Data extracts Block Start
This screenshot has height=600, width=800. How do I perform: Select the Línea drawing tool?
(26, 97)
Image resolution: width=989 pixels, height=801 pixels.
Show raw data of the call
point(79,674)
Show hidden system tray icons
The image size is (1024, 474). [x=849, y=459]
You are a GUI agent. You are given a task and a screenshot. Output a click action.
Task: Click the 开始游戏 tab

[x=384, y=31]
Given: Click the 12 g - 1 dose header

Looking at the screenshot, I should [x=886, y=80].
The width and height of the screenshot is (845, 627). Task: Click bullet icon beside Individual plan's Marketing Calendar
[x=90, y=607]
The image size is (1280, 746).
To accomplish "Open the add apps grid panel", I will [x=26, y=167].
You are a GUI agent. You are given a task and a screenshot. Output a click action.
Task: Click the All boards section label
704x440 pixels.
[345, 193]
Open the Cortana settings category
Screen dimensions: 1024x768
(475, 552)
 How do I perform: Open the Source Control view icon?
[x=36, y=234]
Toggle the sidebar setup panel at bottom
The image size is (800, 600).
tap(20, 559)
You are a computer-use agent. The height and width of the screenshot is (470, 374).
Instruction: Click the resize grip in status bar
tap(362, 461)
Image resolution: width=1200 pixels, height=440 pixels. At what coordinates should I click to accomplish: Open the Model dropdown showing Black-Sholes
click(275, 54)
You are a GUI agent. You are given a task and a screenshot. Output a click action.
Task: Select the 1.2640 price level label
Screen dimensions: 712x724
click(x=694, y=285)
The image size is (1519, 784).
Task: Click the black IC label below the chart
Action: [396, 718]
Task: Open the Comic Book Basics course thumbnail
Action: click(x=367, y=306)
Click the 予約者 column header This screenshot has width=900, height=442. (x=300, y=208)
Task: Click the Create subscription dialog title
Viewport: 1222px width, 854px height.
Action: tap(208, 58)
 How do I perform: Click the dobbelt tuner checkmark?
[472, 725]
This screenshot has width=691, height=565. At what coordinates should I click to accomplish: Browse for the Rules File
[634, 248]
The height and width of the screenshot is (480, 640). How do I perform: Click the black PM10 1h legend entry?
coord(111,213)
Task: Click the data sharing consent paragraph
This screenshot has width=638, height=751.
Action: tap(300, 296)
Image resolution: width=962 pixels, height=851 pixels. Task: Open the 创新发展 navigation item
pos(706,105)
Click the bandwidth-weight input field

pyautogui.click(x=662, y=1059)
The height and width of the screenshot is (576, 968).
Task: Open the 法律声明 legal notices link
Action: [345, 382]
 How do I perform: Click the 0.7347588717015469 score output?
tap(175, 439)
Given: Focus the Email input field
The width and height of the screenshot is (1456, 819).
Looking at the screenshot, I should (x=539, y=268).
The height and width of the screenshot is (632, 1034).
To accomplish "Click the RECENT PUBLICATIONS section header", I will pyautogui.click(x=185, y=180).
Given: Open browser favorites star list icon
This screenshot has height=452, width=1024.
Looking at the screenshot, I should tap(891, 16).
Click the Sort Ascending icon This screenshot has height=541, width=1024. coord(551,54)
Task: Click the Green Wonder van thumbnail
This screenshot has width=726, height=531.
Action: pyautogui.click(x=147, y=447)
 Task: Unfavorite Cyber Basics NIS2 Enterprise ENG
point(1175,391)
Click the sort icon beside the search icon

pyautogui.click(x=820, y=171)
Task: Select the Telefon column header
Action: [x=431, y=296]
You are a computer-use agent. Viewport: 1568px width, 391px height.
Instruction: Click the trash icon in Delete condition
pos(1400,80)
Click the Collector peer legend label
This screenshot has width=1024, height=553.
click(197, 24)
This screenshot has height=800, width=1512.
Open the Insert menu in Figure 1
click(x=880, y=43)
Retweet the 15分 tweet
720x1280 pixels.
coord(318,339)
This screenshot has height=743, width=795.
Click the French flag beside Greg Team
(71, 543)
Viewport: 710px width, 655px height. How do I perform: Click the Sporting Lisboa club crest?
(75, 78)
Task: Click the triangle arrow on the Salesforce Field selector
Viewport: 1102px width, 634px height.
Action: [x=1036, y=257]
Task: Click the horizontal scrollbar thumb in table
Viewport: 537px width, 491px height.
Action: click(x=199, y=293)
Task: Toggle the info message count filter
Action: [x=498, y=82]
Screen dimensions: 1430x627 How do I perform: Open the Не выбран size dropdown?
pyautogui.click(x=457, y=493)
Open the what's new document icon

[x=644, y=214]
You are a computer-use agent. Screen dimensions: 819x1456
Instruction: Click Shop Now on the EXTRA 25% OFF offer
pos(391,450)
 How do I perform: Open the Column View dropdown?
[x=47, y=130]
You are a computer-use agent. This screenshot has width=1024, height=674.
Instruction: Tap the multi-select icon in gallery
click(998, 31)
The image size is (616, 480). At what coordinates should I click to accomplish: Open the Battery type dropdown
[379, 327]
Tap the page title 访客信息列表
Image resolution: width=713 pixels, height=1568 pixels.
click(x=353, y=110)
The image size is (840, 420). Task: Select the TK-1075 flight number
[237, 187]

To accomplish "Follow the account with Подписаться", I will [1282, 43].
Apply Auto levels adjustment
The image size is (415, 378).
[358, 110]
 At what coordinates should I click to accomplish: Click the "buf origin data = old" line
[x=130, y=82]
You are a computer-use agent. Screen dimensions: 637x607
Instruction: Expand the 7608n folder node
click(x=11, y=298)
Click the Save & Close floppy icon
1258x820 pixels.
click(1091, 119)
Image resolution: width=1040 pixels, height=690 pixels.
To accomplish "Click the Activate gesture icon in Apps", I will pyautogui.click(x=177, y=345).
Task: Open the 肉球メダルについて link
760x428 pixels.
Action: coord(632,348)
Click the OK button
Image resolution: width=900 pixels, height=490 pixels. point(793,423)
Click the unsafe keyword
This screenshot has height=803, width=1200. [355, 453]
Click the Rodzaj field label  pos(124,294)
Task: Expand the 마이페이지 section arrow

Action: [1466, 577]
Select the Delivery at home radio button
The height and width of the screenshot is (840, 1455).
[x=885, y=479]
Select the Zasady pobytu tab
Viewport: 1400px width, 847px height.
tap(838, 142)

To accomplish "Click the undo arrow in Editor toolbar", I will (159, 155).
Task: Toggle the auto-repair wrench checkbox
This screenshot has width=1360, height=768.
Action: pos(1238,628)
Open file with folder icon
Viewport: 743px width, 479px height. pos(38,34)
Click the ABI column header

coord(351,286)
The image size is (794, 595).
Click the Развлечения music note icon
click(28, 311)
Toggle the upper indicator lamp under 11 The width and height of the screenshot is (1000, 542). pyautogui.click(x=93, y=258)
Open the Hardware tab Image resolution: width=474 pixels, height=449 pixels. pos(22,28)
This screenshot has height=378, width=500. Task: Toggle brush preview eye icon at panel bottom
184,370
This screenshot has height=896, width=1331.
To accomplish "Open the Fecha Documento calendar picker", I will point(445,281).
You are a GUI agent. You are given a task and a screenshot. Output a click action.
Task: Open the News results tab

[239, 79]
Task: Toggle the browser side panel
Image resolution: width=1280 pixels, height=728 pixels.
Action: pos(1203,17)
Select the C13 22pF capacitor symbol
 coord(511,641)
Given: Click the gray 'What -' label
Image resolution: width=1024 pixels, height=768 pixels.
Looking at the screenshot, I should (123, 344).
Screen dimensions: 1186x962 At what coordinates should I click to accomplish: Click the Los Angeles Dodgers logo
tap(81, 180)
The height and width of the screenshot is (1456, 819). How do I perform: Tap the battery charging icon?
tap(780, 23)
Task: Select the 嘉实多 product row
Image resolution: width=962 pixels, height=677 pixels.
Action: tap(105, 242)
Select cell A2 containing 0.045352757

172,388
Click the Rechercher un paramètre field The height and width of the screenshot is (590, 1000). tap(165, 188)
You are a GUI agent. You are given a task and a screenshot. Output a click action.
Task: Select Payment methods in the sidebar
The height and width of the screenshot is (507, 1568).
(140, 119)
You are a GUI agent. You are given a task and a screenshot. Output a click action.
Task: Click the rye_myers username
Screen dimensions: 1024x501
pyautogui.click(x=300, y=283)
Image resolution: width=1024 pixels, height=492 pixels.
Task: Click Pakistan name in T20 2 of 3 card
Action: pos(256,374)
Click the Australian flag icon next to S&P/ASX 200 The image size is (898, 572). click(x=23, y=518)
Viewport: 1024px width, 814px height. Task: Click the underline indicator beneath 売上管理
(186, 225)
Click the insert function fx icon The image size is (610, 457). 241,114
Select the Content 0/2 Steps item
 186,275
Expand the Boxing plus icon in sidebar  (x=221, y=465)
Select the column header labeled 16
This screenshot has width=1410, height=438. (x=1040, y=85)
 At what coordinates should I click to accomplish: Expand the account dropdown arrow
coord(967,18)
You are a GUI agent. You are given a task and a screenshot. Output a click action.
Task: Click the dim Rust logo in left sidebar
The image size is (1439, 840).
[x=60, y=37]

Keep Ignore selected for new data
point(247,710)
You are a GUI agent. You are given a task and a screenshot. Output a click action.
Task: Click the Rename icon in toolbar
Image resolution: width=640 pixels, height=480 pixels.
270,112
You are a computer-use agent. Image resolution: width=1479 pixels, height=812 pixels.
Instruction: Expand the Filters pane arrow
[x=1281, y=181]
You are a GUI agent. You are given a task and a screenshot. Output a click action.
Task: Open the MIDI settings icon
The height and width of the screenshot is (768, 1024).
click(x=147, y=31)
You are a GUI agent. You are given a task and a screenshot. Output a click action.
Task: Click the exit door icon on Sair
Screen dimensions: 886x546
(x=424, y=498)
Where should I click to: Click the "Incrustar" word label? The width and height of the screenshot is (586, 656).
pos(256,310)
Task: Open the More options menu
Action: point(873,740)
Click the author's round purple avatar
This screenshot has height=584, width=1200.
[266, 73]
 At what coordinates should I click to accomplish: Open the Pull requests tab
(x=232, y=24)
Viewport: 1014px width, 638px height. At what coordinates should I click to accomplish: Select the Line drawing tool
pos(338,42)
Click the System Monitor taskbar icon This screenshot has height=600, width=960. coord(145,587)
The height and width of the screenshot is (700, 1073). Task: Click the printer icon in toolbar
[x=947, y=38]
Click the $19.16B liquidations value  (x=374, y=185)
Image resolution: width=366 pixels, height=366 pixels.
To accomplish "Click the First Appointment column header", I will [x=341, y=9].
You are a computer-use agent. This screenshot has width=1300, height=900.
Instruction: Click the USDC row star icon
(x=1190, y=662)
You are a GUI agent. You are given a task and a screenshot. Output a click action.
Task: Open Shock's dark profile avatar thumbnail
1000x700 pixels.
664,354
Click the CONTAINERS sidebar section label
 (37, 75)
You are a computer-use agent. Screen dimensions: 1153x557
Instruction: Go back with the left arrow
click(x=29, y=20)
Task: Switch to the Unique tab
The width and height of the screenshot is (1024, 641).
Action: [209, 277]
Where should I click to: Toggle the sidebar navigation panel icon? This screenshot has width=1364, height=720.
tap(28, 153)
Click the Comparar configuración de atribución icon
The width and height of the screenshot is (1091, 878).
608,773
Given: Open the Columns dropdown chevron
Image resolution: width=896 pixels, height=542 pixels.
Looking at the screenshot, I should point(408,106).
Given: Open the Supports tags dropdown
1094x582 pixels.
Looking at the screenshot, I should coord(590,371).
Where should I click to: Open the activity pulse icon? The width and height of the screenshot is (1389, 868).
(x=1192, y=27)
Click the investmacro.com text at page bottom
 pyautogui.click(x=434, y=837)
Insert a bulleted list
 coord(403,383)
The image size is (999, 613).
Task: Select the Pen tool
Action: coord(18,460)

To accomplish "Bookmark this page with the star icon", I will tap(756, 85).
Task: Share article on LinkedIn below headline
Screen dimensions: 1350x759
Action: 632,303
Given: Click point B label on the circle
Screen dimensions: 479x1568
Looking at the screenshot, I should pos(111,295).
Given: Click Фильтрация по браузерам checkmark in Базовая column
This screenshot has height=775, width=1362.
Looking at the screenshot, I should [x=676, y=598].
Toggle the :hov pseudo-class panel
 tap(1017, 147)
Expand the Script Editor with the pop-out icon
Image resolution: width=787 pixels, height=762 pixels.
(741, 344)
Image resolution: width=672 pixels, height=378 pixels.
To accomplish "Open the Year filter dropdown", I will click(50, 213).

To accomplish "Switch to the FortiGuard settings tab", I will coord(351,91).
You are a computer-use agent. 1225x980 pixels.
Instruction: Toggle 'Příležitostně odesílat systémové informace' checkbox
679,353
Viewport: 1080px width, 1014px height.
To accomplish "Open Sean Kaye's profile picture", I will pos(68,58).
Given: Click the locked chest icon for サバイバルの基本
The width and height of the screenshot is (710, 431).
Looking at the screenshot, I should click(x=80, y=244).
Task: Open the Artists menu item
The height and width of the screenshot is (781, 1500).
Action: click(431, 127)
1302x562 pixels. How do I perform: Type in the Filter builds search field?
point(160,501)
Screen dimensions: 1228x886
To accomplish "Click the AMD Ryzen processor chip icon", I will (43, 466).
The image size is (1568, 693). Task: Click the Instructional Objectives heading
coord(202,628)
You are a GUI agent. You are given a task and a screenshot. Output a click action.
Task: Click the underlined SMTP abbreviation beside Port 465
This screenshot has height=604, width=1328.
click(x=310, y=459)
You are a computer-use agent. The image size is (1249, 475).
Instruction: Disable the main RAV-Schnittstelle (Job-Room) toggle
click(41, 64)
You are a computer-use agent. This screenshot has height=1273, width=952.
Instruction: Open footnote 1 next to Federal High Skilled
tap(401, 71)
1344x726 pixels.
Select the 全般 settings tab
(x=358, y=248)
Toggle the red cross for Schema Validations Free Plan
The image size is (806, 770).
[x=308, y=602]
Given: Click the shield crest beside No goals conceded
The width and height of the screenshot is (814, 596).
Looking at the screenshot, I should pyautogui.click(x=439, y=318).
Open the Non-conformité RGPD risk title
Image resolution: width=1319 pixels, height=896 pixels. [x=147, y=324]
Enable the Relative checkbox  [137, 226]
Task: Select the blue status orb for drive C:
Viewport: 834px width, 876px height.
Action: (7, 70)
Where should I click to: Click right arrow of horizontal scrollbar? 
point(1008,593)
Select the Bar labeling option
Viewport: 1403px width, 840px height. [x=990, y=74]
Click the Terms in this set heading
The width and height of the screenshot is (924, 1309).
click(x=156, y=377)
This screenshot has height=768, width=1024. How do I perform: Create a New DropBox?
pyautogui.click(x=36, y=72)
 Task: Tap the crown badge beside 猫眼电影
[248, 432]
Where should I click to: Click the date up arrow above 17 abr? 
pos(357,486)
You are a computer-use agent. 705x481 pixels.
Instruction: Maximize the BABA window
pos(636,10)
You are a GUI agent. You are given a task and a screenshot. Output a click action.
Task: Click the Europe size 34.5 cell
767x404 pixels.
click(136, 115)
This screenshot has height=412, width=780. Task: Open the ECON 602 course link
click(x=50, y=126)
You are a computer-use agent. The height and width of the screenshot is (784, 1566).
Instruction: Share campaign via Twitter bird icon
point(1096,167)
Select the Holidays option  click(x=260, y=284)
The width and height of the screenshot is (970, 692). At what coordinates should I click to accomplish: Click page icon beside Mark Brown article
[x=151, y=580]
Data extracts Block End
The problem
Tell how many lines in the data hold the string "profile". Only the number is wanted.

Problem solution
2